# Establishing the relation between loss in weight of a solid when fully immersed in tap water and salty water with the weight of water displaced

**Aim**

### To establish the relationship between the loss in weight of solid when fully immersed in

(i) tap water

(ii) strongly salty water,

with the wait of water displaced by it by taking at least two different solids.

**Apparatus Required**

spring balance, two small different (metallic) solid bodies, eureka can, measuring cylinder, a strong thread, tap water and strongly salted water of known densities.

**Theory**

According to Archimedes’ principle, when a body is partially or wholly immersed in a fluid, it experiences an upthrust [buoyant force] equal to the weight of the fluid displaced by the immersed part of the body. This upthrust is equal to the apparent loss in weight of the body.

**Upthrust (buoyant force) = Weight of the liquid displaced** **= Loss in weight of the body**

## **Procedure**

- Find the zero error and least count of the spring balance.
- Take one of the two given solids ( say a brass bob). Suspend it by a thin thread from the hook of a spring balance.
- Note the weight of solid from spring balance in air.
- Now take a eureka can and fill it with tap water upto its spout.
- Place a measuring cylinder below the spot of eureka can.
- Now immerse the solid gently into the water of the eureka can. The water displaced by its gets collected in the measuring cylinder.
- When water stops dripping through the spout, note the weight of the solid and the volume of water collected in the measuring cylinder.
- Take some tap water in a beaker. Add to it sufficient salt. stir it with a glass rod. If it dissolves, add more salt. In this way, prepare a nearly saturated solution of salt in water. Now fill the eureka can with this strongly salted water.
- Repeat the steps 5,6 and 7.
- Take the second solid ( different from first ) and repeat the above experiment.

> Dataset content

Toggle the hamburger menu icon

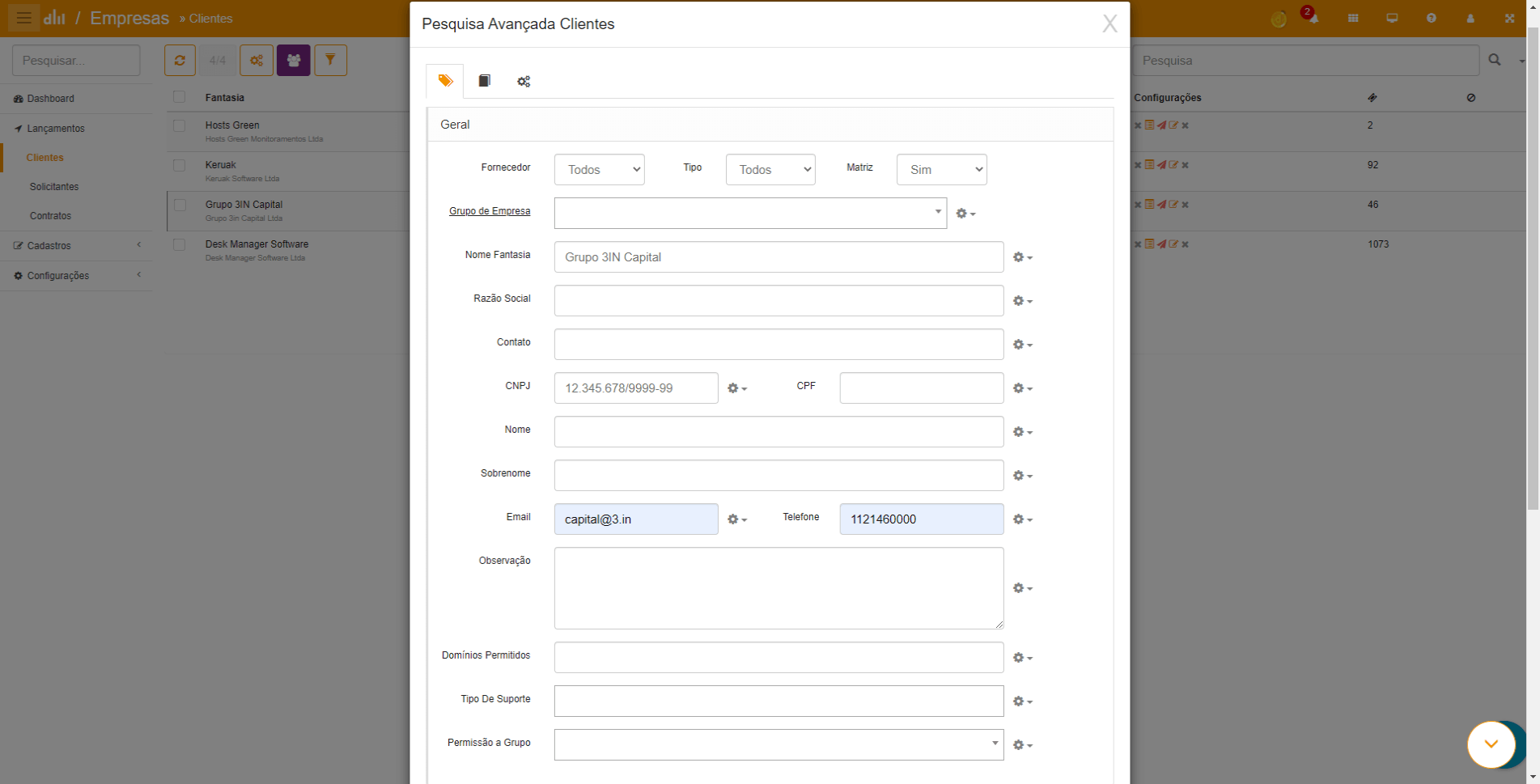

> Instructions to follow
Copy the Archimedes experiment write-up word for word from "- Find the zero" to "upto its spout.".

> Complete answer
- Find the zero error and least count of the spring balance.
- Take one of the two given solids ( say a brass bob). Suspend it by a thin thread from the hook of a spring balance.
- Note the weight of solid from spring balance in air.
- Now take a eureka can and fill it with tap water upto its spout.